Marcus Waugh grew up dreaming of one day playing in the National Football League.
That dream may still become reality for the former St. John’s Jesuit and University of Cincinnati standout.
Until then, Waugh is determined to make the most of playing a season of professional football as a member of the Arena Football League’s Chicago Rush franchise.
“I’ve always been a fan of just playing the game of football,” Waugh said. “If I had a dream, I always dreamed of playing fullback in the NFL, but I’m enjoying my time at linebacker with the Rush.”
The 5-foot-11, 250-pound rookie is making the most of the opportunity that came about after trying out for the team earlier this year. He’s gone from being a backup linebacker and backup fullback at the start of the season in March to becoming the Chicago franchise’s starting max linebacker.
There’s a certain level of responsibility that comes with playing linebacker in Chicago. It’s considered a sacred position in the Windy City, considering the likes of Dick Butkus, Mike Singletary and Brian Urlacher became household names for their physical and crowd-pleasing play for the Chicago Bears.
Waugh, whose primary responsibility is to put pressure on quarterbacks, has the opportunity to make his own mark with the Rush.
It’s a position Waugh feels comfortable being counted on as one of the team leaders, particularly on defense, during his first season in the AFL.
He has adjusted to playing in the indoor football league, which is played inside arenas normally used for sporting events such as basketball and ice hockey. Indoor football uses only eight players instead of 11 on offense and defense and the field is only 50 yards long compared to a normal 100-yard football field.
“It’s a totally different game,” Waugh said. “You have to adjust to the way you play.
“As max linebacker, I blitz on every play.
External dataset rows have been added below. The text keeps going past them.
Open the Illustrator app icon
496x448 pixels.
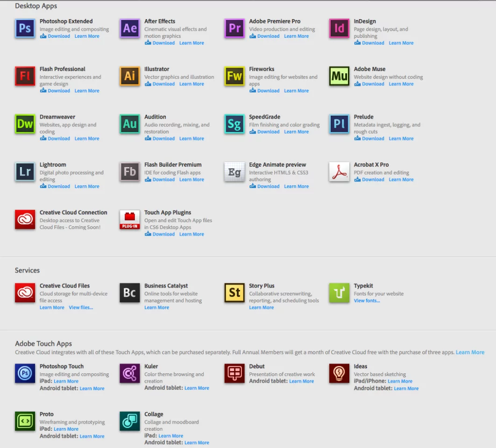[129, 76]

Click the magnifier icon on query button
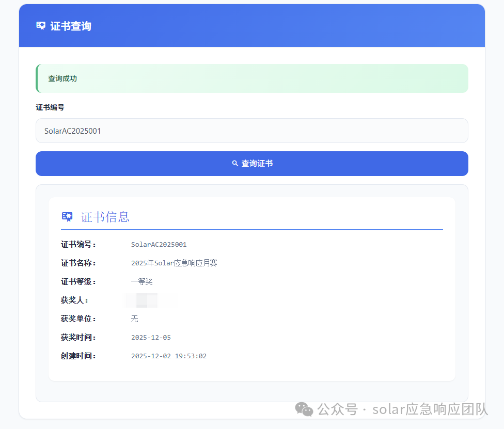[235, 163]
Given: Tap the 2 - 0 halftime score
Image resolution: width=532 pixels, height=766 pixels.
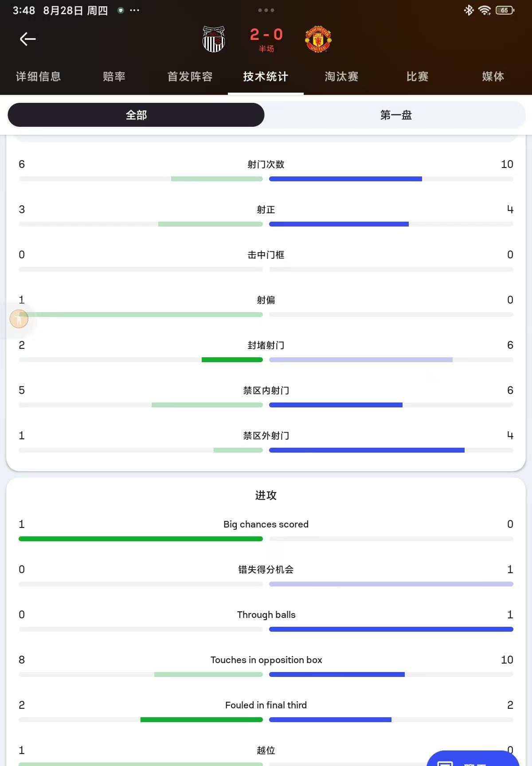Looking at the screenshot, I should 266,35.
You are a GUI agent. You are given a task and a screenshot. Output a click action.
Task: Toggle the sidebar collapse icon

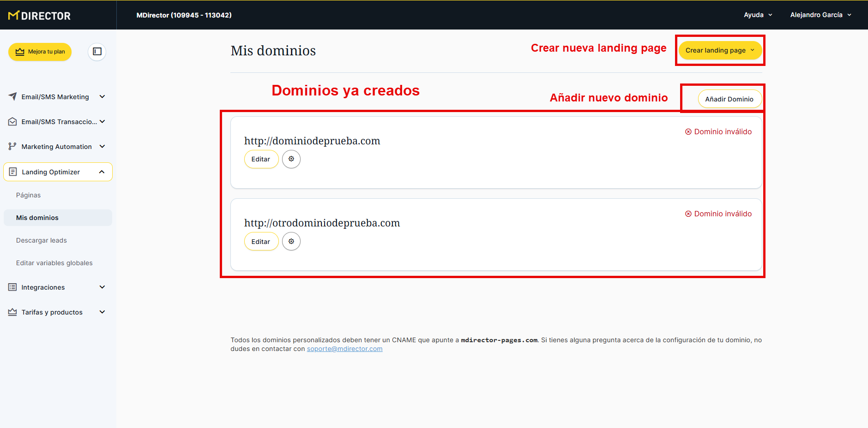coord(97,52)

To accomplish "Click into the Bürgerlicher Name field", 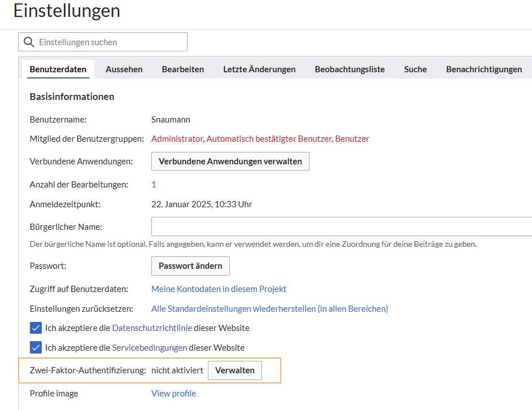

I have no pass-coverage responsibilities.
“My job is to get sacks and tackles for losses.”
His work in the middle of the Rush’s defense through 16 contests has led to 29.5 tackles, including five for losses, and three sacks. He’s also intercepted a pass and recovered two fumbles.
“He’s got a tremendous game-time attitude, and when it’s game time, it seems he flips a switch and is ready,” Chicago Rush coach Bob McMillen said. “He’s the type of kids that wants to be the best.”
He’s carried the football 11 times for 36 yards as the Rush’s backup fullback, which calls for him to serve as an additional blocker on short-yardage plays.
Waugh has played on both sides of the football at St. John’s and Cincinnati. His skill set and willingness to be used on offense and defense is what caught the eye of the Rush coaches last winter.
“It’s his versatility that sparked interest in him,” McMillen said. “To find a guy that can do both sides of the football, especially with the size of our teams, is a good thing.”
Waugh plays bigger than his physical frame. He may not be the tallest, strongest, or fastest, yet he’s made up for being undersized by how he approaches the game.
Whether at practice or in a game, McMillen is never concerned about finding his rookie linebacker not ready to perform.
“He comes to work with the right attitude, and he’s always ready to go,” McMillen said.
The Rush are among the AFL’s top teams and are preparing for the playoffs. It’s an opportunity for Waugh and his teammates to try and finish the season as AFL champions, something the Chicago franchise accomplished a few years back.
It’s also an opportunity for Waugh and his teammates to catch the eye of NFL scouts.
In the meantime Waugh is enjoying the moment.
“We always made the joke at Cincinnati, ‘We can’t work any 9-to-5,’” he said. “Everyone has a shelf-life, and I’m going to try and play this game as long as possible.”
Even if it’s not in his dream league.